Another option is to use cryptographically signed credentials, which is a standard way to ensure verifiability of credentials. The new concept “Verifiable Credentials (VCs)” is attracting attention as a next-generation technology of credentials that has the potential to expand its use in the future.
VCs are digitally-formed credentials in cyberspace that have a similar concept to ID cards and certificates used in the real world. They have tamper-proof features, the same as smart cards and conventional digital certificates, which are verifiable by electronic devices. Moreover, they can apply selective disclosure methods, which enable a credential holder to disclose only necessary information to a verifier. For example, a holder can show only their date of birth and conceal any other information in their credentials. Selective disclosure methods are fundamental to enhancing a client's privacy.

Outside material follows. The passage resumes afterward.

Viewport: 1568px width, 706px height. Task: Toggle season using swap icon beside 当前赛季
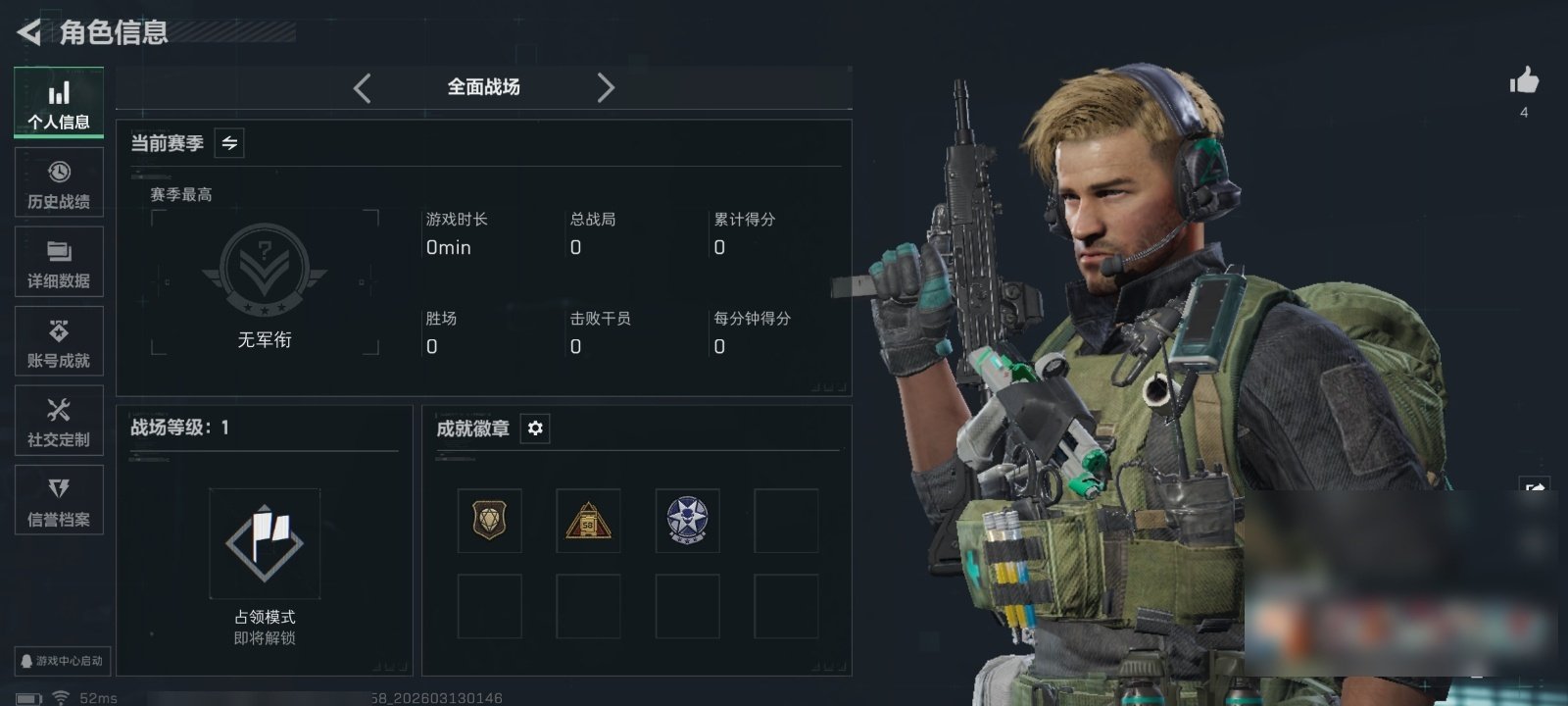click(229, 143)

Even if using selective disclosure, a credential holder must present a date of birth for a verifier to confirm that it meets the age limit. Under traditional system environments, a verifier needs to know a client's personal information in order to verify its authenticity, confirm that it meets some condition, and decide to provide goods or services. They cannot perform these procedures if the information is concealed. Thus, it was thought to be difficult to achieve both credential verification and privacy preservation at the same time. However, in recent years, the technology called “Zero Knowledge Proofs (ZKPs)” has built expectations that it will pave the way to solving the challenge. ZKPs are cryptographic primitives, which make it possible to prove the authenticity of a statement without revealing any information beyond the validity of the statement. For example, assuming that a client is 35 years old, lives in Tokyo, and knows their own secret password “Zh8oN17k”, by using ZKPs they can convince a verifier that statements such as “the client is over 20 years old”, “they live in the eastern area of Japan” and “they know the right secret” are true without revealing the above facts.
The basic theory of ZKPs was initially invented in the 1980s, and advanced theories and techniques have been developed since then. The development of theories and improvements in computational power have led to the practical application of this technology in a variety of applications. By combining it with VCs, it is possible to build an attribute-based authentication scheme that ensures privacy preservation.
These technologies are expected to be very useful to society and bring about new innovations, but there are still challenges to overcome for implementation and widespread use. We also need to consider various aspects, including legal regulations, requirements from society and the market, standardization, the restriction of hardware performance, and so on, in addition to the technological theories. The mission of our laboratory is to research technologies and apply them to our services in order to better contribute to society. Our team conducts research from a broad perspective, including not only theories and implementations of technologies, but also related social systems that are essential to building a trust infrastructure for digital society.